Simulation-Based Fault Injection at System-level with additional fault models valid for multiple IVC layers
System-level simulation is comprised of hardware and software models of a cyber physical system (CPS). The fault injection could be performed on different abstraction layers such as logical, functional, hardware, software or system level etc [SFI1]. In this case, we focus on the simulation-based fault injection at system level.
In our case the simulation-based fault injection at system level is done through injection of faults on wireless communication systems modelled in Veins and Veins-INET simulators together with SUMO traffic simulator [SFI3] [SFI4]. The simulation-based fault injection at system level using simulators may be used for safety testing of automated systems such as autonomous vehicles [SFI2].
Simulation-based fault injection is a V&V method where faults are injected into system model or system software in a simulation environment.
Multiple attack models valid for multi-layer vehicular communication in the simulation-based fault injection at system level is done through injection of fault on the vehicular communication system modelled in Veins (Vehicles in Network Simulation).
The communication layers that are modelled in veins framework are, MAC and PHY layers as well as the wireless channel models. Veins framework itself is built on top of OMNet++ simulator [SFI10].
Our V&V method allows to add simulators and simulation frameworks to perform the overall system simulations as per test requirements. Some simulators and simulation framework that can be added to perform complete system simulations are, SUMO vehicle simulator, Veins framework that simulates the vehicular communication network and Veins-INET framework that also simulates vehicular communication network etc [SFI3] [SFI4] [SFI11]. Furthermore, it should then be possible to simulate a variety of system components, environmental conditions and AD/ADAS features that cannot be simulated using one simulator alone.

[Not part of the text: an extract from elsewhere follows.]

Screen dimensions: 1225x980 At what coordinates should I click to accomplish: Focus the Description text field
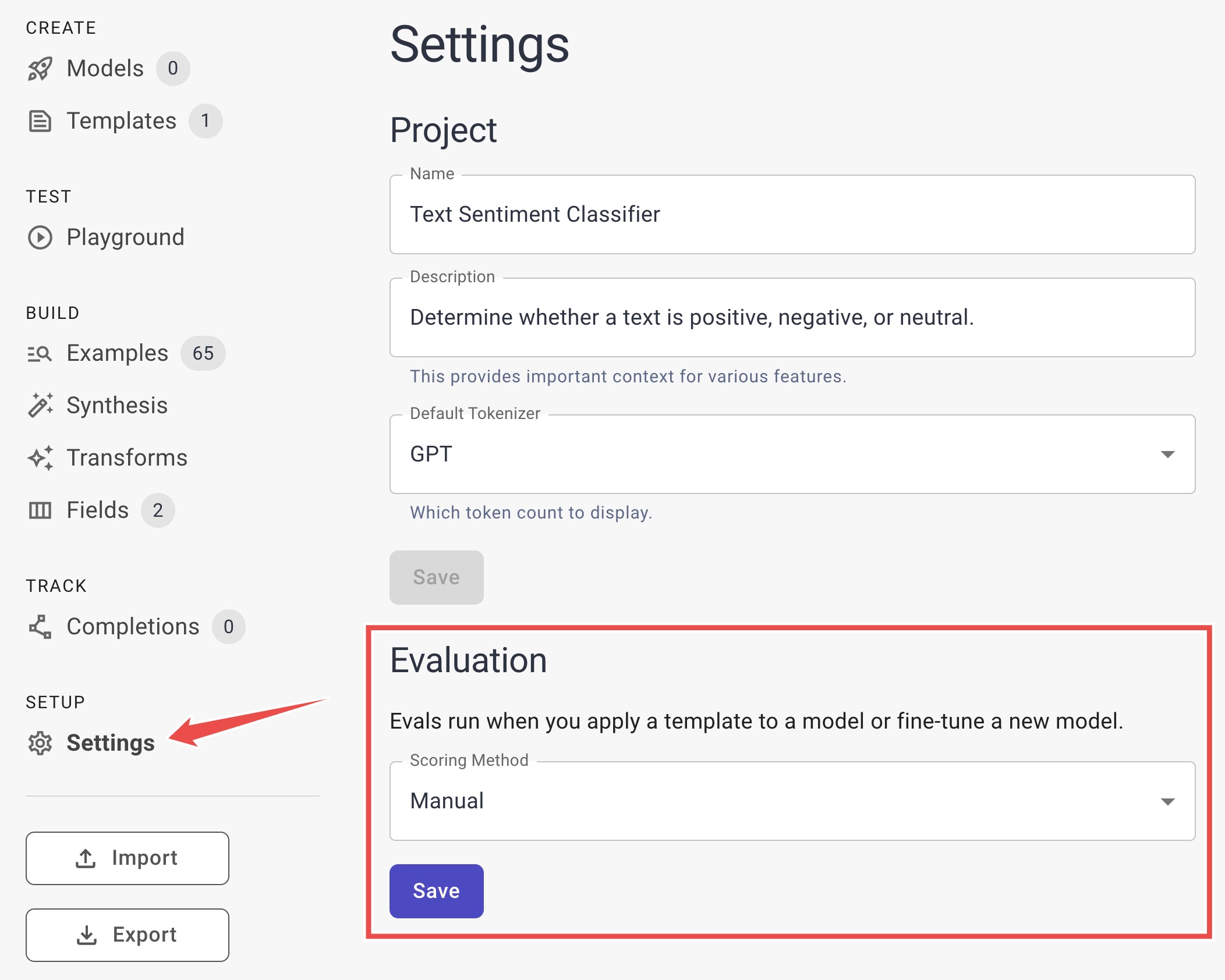pyautogui.click(x=792, y=318)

Incorporating Fault injection pre- and post-injection analyses [SFI6] [SFI7] [SFI8] [SFI9] into simulation-based fault injection to reduce the fault space. This will reduce the time, cost and effort needed to perform simulation-based fault injection at system level. Pre-injection analysis is done before any fault injection experiments are performed while post-injection uses the results of previous fault injection experiments. These techniques require detailed knowledge of the target system for efficient implementation.
Pre-injection analysis in simulation-based fault injection at system-level, can be done through investigating the system and its environment before running any fault injection experiment. The purpose is to design an effective test campaign (i.e., a set of test experiments) in advance. In case of an automated vehicle system, some factors that are imperative to perform pre-injection analysis are scenario (actions, events, goals), scene (dynamics elements and scenery) and situation (intersections, highways) etc.

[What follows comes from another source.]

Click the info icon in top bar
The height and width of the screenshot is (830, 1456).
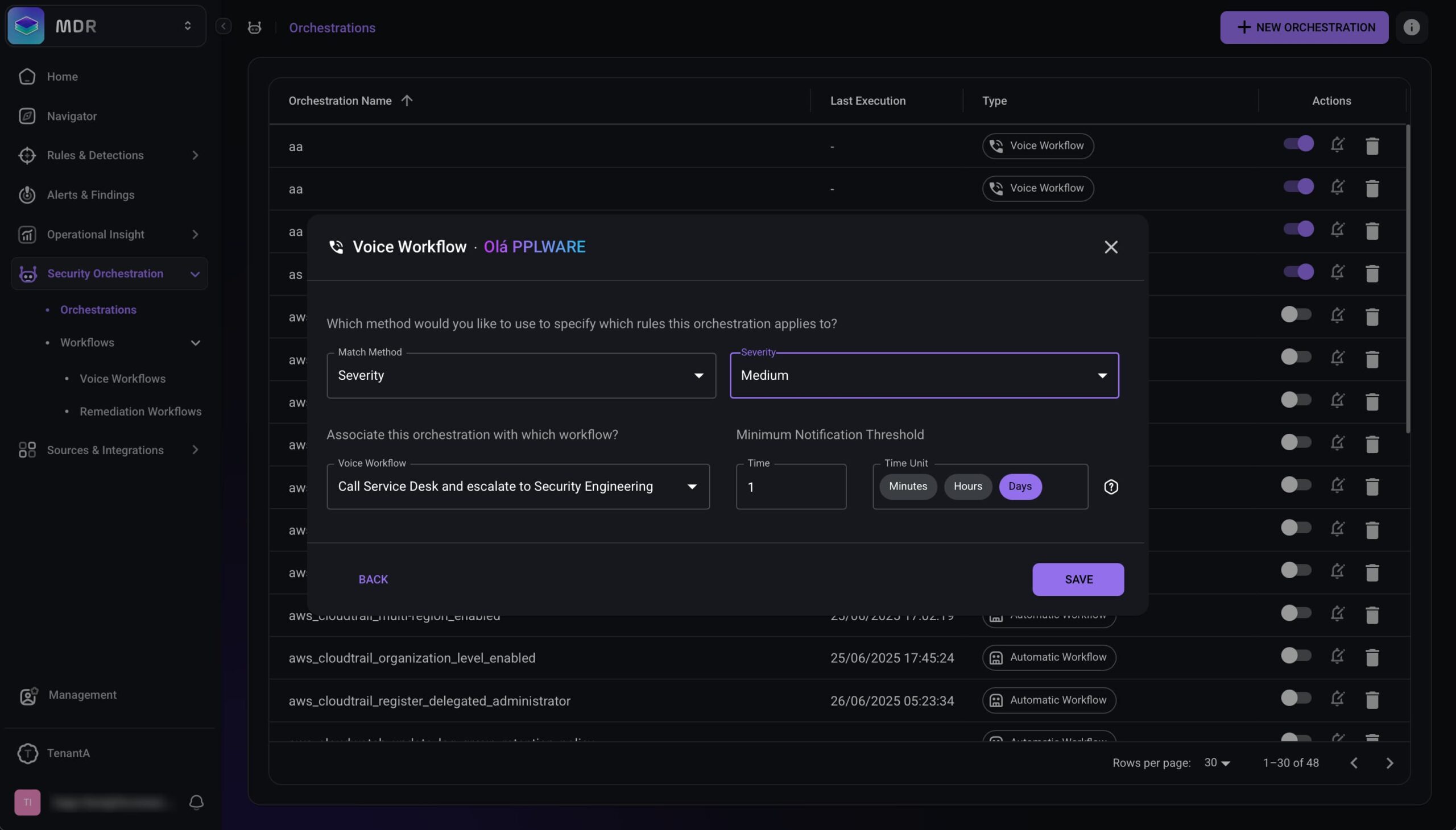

Post-injection analysis in simulation-based fault injection is performed on previous fault injection results, to reduce test campaigns for subsequent fault injection campaigns. The purpose is to run less experiments and still achieve acceptable and high-quality results.
The method inherits, and further improves, the strengths from the base-method i.e., Simulation-Based Fault Injection at System-level.
The method inherits the limitations from the base-method i.e., Simulation-Based Fault Injection at System-level.